Le vendí el periódico Revolución y charlamos sobre las posibilidades revolucionarias en el país y que en esta sociedad falta de todo, de ayuda para los damnificados a alimento para el alma. Me preguntó cómo se podría hacer una revolución, pues hay gente como sus padres que ven la necesidad del cambio pero no están dispuestos a hacer sacrificios ni a mover un dedo. Opina que todos debemos hacer todo lo bueno que podamos como individuos, forjar lazos en las comunidades y multiplicar eso.

Me parece que eso tiene un elemento de verdad. Le expliqué mi propia manera de ver las cosas, a partir del artículo “Reforma o revolución” de Avakian.

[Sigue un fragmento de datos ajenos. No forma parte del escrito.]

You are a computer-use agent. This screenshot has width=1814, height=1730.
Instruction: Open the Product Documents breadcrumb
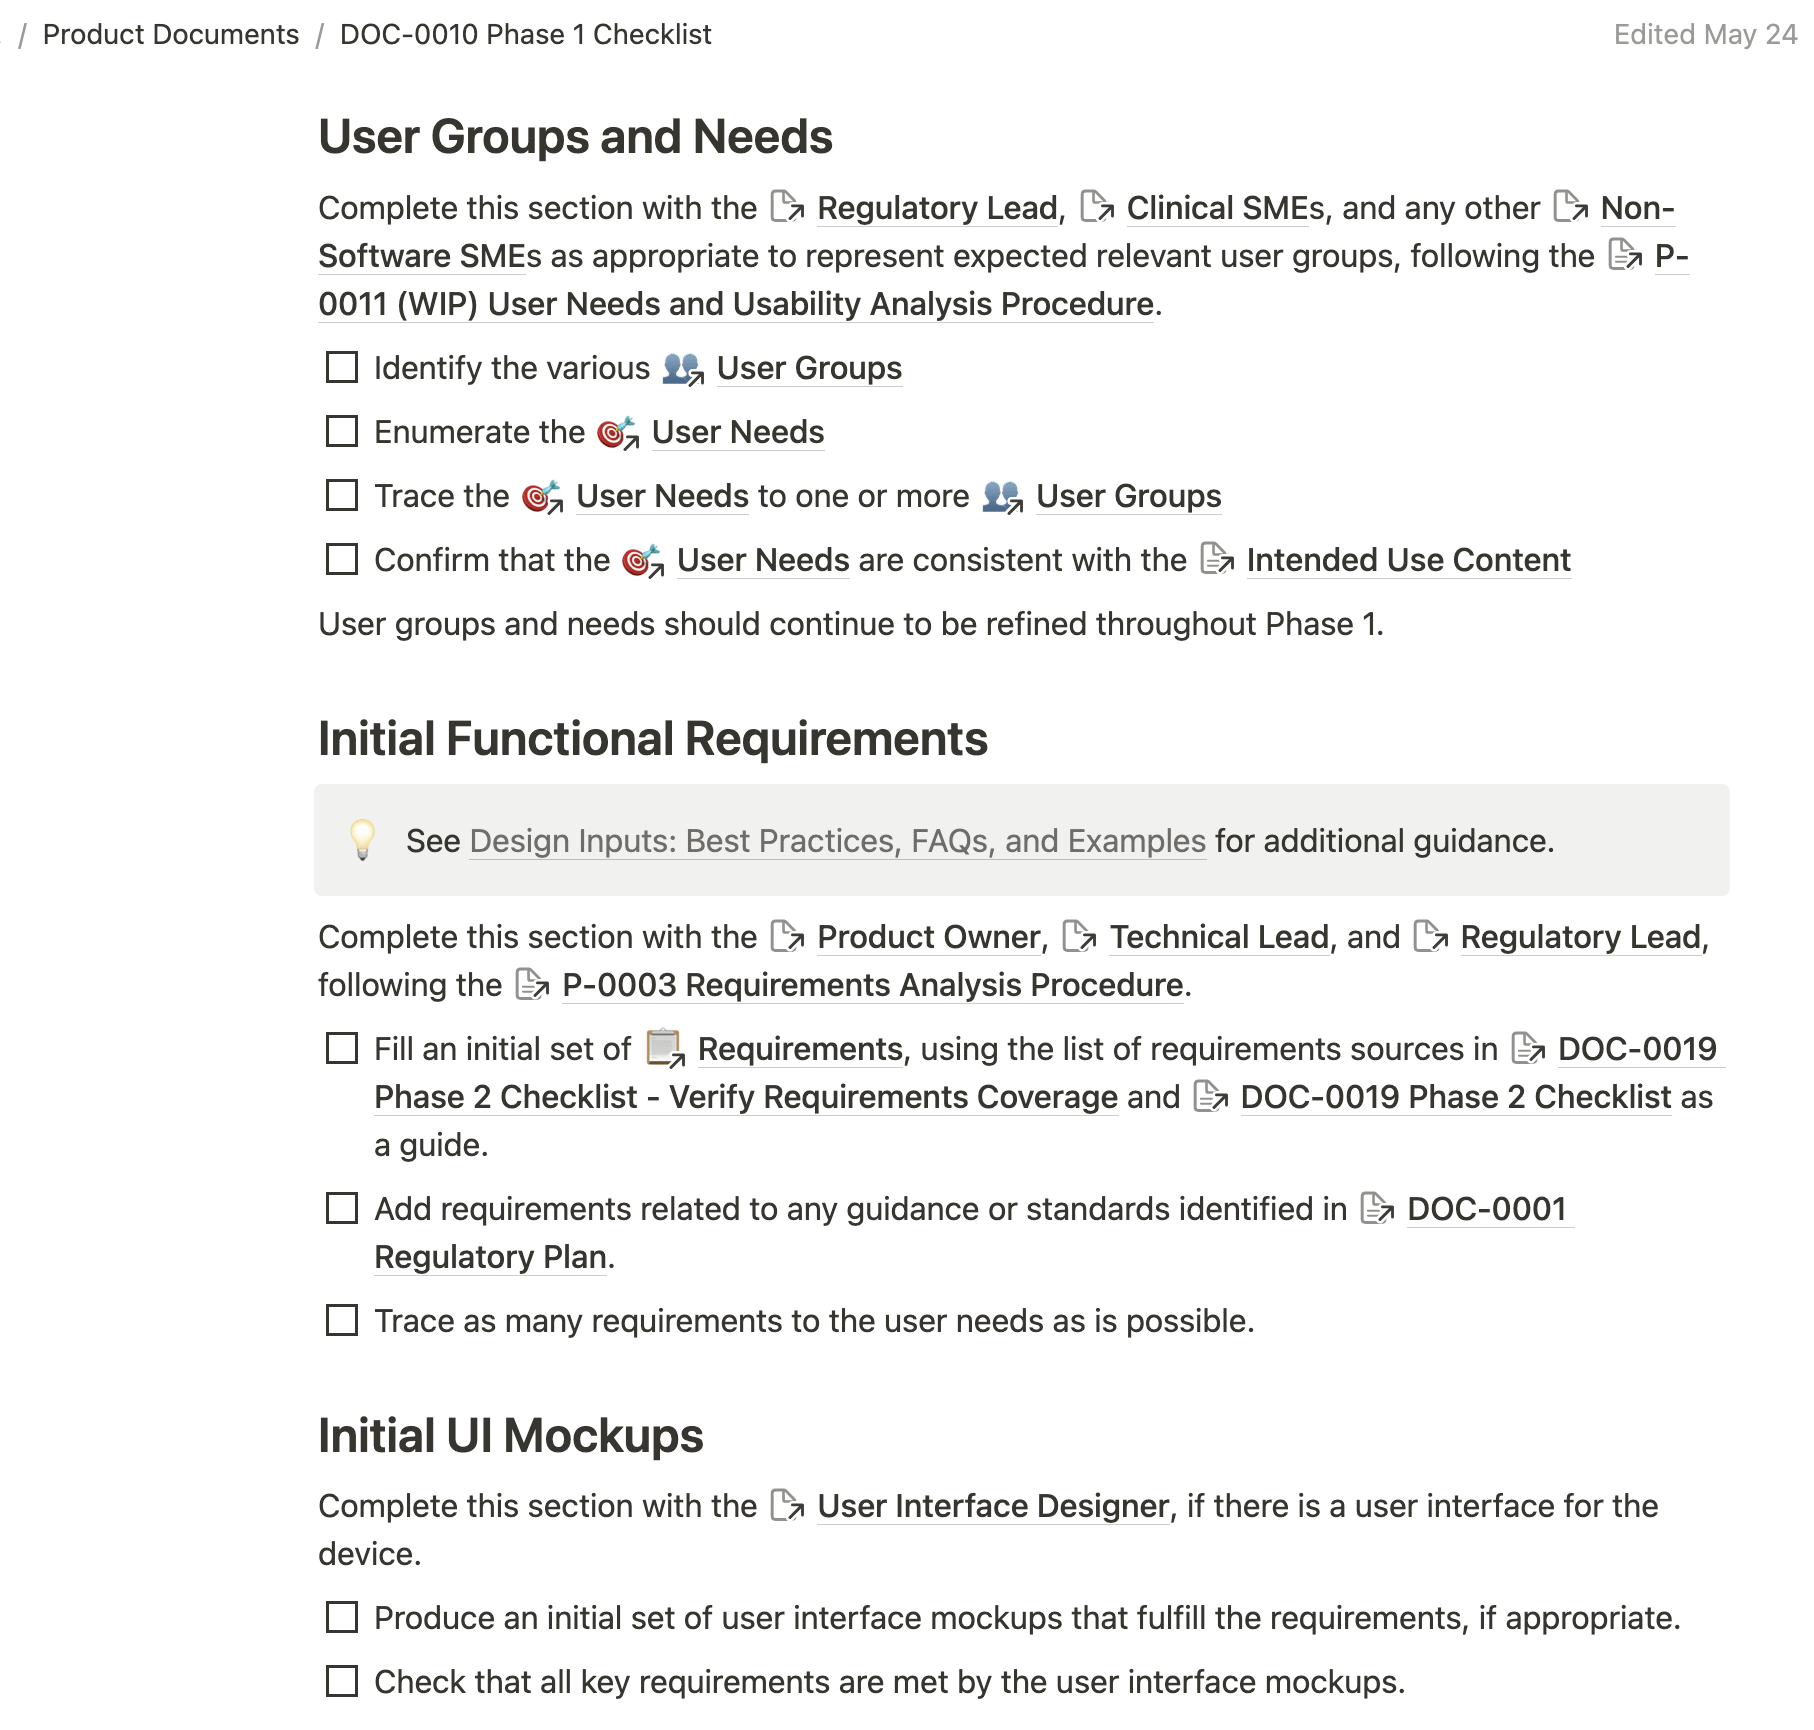(171, 34)
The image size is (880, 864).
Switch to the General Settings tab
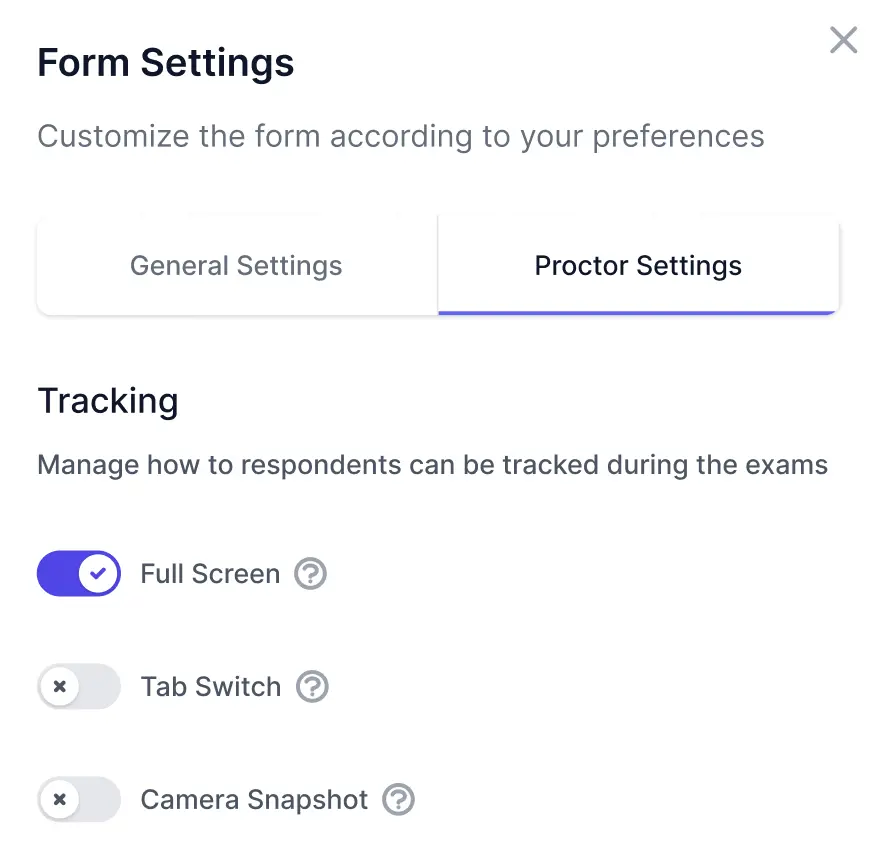pos(236,265)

En Nueva Orleáns están las semillas de un futuro radicalmente diferente, que no se puede consumar en los hechos sin una revolución y una clase radicalmente diferente de poder estatal. Imagina un estado que movilizara a las decenas de millones de personas enfurecidas y entristecidas por el huracán y que quieren ayudar. En lugar de un estado que mata, reprime e ignora cuando hay un desastre, un estado que desencadena a la gente para satisfacer las necesidades básicas de la sociedad sin recurrir a la explotación y opresión. Imagina que la gente se reúna y cree un espíritu y cultura en torno a eso... algo parecido a lo que la gente logró con su creatividad en la lucha por la reconstrucción, con la ayuda de las masas afectadas.

Paradas a la orilla de la multitud a la luz del alumbrado, hablábamos en susurros, escuchábamos atentamente. Me observaba un minuto y paradas juntas nos observábamos otro minuto. Intercambiamos emilios, y ella me dio las gracias por la conversación y volvió a la multitud. No respondió de inmediato a lo que dije, ni a favor ni en contra. Pienso que me escuchó, que lo va a pensar. Sé que la tendré en la cabeza, en sus viajes de un lugar a otro, dedicada a contribuir a la sociedad y a ayudar a la gente como le parece mejor.